● **REQUIREMENTS**
Reproduce the records from the line with "Where should I click to: Open" to the line with "[x=635, y=824]", substituting "menu" for every occurrence of "dropdown" and leaving everything else unchanged.

● **RECORDS**

------------------------------------------------

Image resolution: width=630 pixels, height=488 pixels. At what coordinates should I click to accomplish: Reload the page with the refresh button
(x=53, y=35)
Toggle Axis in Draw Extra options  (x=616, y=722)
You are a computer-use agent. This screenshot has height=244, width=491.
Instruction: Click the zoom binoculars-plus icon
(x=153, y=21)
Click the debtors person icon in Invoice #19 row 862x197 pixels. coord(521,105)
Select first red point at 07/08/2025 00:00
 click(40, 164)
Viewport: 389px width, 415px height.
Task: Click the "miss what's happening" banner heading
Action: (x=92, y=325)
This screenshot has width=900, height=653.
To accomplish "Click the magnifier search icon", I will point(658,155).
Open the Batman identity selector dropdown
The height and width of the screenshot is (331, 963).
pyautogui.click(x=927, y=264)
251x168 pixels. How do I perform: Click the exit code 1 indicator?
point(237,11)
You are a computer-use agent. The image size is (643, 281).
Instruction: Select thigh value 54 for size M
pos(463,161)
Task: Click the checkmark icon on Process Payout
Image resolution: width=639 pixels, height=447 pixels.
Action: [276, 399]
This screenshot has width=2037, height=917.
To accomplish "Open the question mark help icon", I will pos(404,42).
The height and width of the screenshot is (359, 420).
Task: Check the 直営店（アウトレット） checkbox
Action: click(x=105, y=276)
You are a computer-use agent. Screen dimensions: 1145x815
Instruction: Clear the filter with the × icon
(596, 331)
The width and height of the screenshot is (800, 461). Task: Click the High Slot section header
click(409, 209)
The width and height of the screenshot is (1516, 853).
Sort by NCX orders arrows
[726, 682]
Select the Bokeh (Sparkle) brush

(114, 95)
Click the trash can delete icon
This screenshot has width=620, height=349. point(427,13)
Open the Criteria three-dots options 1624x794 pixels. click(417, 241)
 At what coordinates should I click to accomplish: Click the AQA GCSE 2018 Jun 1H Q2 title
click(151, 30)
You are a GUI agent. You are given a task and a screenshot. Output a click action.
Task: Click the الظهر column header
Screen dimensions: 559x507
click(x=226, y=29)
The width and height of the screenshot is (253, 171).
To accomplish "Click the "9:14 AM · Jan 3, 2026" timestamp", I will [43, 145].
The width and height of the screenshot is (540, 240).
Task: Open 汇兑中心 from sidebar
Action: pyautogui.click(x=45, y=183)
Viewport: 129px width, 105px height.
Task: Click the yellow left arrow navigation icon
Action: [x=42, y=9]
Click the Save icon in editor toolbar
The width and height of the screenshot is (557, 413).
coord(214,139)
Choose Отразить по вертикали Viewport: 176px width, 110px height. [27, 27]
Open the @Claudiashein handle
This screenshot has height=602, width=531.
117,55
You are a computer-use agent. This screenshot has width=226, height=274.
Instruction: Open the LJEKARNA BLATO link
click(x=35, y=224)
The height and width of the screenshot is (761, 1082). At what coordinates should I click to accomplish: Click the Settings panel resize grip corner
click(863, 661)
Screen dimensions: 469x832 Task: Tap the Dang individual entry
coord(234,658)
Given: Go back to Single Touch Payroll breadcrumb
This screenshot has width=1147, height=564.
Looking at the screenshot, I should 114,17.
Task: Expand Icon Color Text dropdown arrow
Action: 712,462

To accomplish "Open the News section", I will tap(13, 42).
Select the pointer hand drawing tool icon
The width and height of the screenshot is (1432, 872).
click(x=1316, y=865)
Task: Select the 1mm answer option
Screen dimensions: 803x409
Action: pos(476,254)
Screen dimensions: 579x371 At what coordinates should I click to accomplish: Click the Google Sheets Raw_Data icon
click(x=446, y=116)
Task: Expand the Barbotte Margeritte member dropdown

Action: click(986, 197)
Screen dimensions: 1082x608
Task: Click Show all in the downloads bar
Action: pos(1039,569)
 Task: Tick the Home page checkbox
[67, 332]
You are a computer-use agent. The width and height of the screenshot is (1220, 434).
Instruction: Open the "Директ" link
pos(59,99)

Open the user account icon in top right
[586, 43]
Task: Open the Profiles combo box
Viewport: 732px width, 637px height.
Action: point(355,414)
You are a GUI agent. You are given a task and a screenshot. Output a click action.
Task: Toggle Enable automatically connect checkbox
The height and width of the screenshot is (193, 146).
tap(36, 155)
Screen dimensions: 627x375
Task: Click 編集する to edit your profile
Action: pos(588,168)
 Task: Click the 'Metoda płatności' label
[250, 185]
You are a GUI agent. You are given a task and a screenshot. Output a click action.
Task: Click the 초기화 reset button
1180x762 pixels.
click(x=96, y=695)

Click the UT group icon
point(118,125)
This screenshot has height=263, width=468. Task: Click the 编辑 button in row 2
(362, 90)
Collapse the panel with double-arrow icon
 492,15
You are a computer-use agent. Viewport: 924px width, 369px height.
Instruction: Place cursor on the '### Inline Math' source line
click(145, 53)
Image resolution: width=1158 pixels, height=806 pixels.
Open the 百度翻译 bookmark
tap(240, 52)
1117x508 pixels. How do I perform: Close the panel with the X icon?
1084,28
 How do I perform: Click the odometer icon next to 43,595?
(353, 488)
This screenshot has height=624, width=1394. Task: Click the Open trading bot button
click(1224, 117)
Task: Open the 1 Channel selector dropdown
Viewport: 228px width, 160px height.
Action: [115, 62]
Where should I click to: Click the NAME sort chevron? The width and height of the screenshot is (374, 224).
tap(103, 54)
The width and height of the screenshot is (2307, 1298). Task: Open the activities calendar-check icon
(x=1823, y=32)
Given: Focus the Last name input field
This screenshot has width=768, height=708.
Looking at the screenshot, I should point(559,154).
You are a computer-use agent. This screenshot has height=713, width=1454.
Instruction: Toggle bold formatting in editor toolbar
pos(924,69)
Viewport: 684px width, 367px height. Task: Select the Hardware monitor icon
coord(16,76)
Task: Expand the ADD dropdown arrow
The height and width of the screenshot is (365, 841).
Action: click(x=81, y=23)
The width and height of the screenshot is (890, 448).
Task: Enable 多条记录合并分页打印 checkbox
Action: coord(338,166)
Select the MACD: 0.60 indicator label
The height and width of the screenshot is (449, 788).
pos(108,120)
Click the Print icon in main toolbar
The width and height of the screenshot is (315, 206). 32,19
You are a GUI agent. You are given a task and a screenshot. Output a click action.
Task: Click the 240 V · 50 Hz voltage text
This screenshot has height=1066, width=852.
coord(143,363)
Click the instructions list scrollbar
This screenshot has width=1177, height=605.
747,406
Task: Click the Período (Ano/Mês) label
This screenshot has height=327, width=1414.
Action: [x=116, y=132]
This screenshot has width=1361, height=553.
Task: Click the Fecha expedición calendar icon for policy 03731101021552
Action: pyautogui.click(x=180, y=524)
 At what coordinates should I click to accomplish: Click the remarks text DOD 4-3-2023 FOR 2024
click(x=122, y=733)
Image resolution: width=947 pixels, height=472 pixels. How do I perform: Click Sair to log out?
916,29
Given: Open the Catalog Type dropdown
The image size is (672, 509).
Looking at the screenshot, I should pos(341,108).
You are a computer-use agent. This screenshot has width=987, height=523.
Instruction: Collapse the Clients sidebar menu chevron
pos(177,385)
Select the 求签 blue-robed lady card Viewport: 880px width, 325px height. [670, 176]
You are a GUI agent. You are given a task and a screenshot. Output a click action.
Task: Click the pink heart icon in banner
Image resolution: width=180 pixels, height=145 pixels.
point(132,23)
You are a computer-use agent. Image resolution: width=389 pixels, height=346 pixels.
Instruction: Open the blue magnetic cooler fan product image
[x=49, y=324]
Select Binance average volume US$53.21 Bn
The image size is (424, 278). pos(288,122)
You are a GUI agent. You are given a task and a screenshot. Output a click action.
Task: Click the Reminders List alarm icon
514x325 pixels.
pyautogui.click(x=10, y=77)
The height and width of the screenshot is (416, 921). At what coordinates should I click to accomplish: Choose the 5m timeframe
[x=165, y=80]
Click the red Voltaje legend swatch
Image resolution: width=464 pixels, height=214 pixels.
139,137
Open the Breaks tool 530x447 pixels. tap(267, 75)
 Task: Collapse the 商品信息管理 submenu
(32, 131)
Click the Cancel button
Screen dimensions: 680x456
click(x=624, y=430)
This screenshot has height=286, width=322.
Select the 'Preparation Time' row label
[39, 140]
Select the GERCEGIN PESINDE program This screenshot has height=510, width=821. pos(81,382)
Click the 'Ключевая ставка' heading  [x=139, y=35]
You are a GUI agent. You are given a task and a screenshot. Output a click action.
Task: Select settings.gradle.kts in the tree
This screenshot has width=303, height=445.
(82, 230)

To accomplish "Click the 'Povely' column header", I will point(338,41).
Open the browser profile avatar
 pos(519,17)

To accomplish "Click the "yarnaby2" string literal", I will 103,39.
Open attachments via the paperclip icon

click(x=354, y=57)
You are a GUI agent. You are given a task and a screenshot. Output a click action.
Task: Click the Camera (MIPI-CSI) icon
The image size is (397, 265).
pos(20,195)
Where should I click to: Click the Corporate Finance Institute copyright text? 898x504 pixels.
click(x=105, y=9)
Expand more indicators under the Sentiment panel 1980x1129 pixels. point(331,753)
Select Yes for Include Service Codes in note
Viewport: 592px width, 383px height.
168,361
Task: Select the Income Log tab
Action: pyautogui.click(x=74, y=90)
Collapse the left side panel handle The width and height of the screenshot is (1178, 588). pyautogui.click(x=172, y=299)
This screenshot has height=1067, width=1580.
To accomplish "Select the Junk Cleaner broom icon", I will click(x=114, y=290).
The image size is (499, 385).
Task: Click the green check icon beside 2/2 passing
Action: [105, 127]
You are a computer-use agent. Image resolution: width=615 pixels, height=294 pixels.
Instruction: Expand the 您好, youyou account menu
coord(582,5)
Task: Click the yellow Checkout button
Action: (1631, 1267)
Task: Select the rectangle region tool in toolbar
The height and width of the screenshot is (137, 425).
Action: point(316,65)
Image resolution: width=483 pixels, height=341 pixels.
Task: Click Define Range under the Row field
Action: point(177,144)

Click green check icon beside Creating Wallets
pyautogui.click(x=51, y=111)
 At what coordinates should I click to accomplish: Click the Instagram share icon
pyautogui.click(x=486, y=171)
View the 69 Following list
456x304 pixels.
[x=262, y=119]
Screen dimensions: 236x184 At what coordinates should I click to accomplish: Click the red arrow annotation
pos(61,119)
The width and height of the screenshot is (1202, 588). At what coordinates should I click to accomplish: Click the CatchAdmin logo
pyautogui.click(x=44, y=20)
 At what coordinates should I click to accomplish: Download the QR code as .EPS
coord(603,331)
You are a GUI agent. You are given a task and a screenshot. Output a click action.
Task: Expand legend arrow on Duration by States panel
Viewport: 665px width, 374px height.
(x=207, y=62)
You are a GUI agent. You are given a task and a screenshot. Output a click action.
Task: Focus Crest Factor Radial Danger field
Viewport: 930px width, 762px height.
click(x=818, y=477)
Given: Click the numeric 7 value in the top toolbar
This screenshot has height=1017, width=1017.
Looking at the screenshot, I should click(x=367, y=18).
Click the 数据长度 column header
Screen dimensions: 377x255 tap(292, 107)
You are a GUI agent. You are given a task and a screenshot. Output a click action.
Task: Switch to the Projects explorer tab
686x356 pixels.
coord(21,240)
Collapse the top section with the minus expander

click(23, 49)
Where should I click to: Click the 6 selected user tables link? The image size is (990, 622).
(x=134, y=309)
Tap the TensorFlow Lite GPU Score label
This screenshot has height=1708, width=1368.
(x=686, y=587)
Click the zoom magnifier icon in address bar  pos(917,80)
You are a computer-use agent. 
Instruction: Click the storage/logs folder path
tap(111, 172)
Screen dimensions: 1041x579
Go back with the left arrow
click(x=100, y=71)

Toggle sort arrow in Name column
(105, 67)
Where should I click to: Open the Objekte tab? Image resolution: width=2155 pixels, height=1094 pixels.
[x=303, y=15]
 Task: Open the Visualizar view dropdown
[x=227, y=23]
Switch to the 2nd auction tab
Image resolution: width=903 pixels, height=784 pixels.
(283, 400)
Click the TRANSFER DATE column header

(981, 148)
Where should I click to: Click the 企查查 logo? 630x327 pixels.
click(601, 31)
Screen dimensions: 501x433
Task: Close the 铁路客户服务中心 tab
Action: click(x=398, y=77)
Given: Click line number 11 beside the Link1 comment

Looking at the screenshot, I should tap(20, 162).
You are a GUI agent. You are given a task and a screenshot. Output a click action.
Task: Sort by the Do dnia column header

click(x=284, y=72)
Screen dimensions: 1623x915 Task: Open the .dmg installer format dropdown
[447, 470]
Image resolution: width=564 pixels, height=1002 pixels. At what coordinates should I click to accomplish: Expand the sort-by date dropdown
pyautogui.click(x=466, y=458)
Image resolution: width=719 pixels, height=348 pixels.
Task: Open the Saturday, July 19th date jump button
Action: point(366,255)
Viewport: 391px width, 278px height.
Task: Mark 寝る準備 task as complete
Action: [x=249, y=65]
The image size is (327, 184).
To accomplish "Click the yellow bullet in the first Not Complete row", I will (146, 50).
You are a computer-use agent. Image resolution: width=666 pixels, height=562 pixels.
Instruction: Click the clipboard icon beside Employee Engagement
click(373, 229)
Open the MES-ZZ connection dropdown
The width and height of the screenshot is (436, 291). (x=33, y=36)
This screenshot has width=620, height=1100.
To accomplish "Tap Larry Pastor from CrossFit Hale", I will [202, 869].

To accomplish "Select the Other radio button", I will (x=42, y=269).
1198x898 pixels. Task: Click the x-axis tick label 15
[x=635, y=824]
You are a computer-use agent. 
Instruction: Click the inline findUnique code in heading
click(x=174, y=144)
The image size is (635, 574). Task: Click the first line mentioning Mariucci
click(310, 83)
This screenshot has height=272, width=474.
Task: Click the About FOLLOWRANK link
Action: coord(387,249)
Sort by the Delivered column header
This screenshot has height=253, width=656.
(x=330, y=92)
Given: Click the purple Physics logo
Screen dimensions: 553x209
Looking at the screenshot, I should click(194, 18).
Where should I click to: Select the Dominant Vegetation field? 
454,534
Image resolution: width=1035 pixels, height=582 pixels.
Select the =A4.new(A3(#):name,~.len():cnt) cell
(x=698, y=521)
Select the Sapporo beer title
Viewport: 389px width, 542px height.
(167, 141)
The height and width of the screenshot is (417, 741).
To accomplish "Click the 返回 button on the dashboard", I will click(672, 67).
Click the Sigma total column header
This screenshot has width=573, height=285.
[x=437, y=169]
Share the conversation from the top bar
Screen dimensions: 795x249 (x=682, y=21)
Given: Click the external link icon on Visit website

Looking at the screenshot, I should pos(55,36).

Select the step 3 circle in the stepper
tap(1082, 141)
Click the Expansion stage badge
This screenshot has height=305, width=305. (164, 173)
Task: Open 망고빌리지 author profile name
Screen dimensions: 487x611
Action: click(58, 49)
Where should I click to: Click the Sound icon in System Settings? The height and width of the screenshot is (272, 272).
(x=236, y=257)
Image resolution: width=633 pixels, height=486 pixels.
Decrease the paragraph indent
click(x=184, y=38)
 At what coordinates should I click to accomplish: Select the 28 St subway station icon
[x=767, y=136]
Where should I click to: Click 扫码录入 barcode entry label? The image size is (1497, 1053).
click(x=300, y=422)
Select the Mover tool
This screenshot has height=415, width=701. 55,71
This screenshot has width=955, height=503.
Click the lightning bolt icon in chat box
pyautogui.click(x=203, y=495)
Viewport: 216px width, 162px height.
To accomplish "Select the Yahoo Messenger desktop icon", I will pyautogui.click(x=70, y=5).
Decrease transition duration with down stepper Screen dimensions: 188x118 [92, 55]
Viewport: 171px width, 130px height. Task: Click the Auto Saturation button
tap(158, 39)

------------------------------------------------

● **SOLUTION TO THE EXERCISE**
Where should I click to: Open the Objekte tab? Image resolution: width=2155 pixels, height=1094 pixels.
[x=303, y=15]
 Task: Open the Visualizar view menu
[x=227, y=23]
Switch to the 2nd auction tab
Image resolution: width=903 pixels, height=784 pixels.
(283, 400)
Click the TRANSFER DATE column header

(981, 148)
Where should I click to: Click the 企查查 logo? 630x327 pixels.
click(601, 31)
Screen dimensions: 501x433
Task: Close the 铁路客户服务中心 tab
Action: click(x=398, y=77)
Given: Click line number 11 beside the Link1 comment

Looking at the screenshot, I should tap(20, 162).
You are a GUI agent. You are given a task and a screenshot. Output a click action.
Task: Sort by the Do dnia column header

click(x=284, y=72)
Screen dimensions: 1623x915 Task: Open the .dmg installer format menu
[447, 470]
Image resolution: width=564 pixels, height=1002 pixels. At what coordinates should I click to accomplish: Expand the sort-by date menu
pyautogui.click(x=466, y=458)
Image resolution: width=719 pixels, height=348 pixels.
Task: Open the Saturday, July 19th date jump button
Action: point(366,255)
Viewport: 391px width, 278px height.
Task: Mark 寝る準備 task as complete
Action: [x=249, y=65]
The image size is (327, 184).
To accomplish "Click the yellow bullet in the first Not Complete row", I will (146, 50).
You are a computer-use agent. Image resolution: width=666 pixels, height=562 pixels.
Instruction: Click the clipboard icon beside Employee Engagement
click(373, 229)
Open the MES-ZZ connection menu
The width and height of the screenshot is (436, 291). (x=33, y=36)
This screenshot has width=620, height=1100.
To accomplish "Tap Larry Pastor from CrossFit Hale", I will [202, 869].

To accomplish "Select the Other radio button", I will (x=42, y=269).
1198x898 pixels. Task: Click the x-axis tick label 15
[x=635, y=824]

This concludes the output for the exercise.